* **Problem statement**: Return the listing below word for word, with every line unchanged.

── Information given

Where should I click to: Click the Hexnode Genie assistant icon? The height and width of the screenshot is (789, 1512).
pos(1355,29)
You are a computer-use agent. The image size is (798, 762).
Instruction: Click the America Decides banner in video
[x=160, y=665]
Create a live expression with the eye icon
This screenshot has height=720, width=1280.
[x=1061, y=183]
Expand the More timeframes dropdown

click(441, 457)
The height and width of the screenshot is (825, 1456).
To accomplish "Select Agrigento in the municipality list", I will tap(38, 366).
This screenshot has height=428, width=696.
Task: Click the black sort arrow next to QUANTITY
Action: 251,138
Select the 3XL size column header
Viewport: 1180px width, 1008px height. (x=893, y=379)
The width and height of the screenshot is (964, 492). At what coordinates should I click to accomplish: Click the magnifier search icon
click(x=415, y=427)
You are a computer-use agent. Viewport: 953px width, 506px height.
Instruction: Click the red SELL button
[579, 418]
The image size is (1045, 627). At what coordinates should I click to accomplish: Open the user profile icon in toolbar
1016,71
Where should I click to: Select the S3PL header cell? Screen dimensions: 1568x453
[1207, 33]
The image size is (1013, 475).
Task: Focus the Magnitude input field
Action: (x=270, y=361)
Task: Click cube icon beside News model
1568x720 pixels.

────

* **Reply to the exercise**:
Where should I click to: Click the Hexnode Genie assistant icon? The height and width of the screenshot is (789, 1512).
pos(1355,29)
You are a computer-use agent. The image size is (798, 762).
Instruction: Click the America Decides banner in video
[x=160, y=665]
Create a live expression with the eye icon
This screenshot has height=720, width=1280.
[x=1061, y=183]
Expand the More timeframes dropdown

click(441, 457)
The height and width of the screenshot is (825, 1456).
To accomplish "Select Agrigento in the municipality list", I will tap(38, 366).
This screenshot has height=428, width=696.
Task: Click the black sort arrow next to QUANTITY
Action: 251,138
Select the 3XL size column header
Viewport: 1180px width, 1008px height. (x=893, y=379)
The width and height of the screenshot is (964, 492). At what coordinates should I click to accomplish: Click the magnifier search icon
click(x=415, y=427)
You are a computer-use agent. Viewport: 953px width, 506px height.
Instruction: Click the red SELL button
[579, 418]
The image size is (1045, 627). At what coordinates should I click to accomplish: Open the user profile icon in toolbar
1016,71
Where should I click to: Select the S3PL header cell? Screen dimensions: 1568x453
[1207, 33]
The image size is (1013, 475).
Task: Focus the Magnitude input field
Action: (x=270, y=361)
Task: Click cube icon beside News model
1568x720 pixels.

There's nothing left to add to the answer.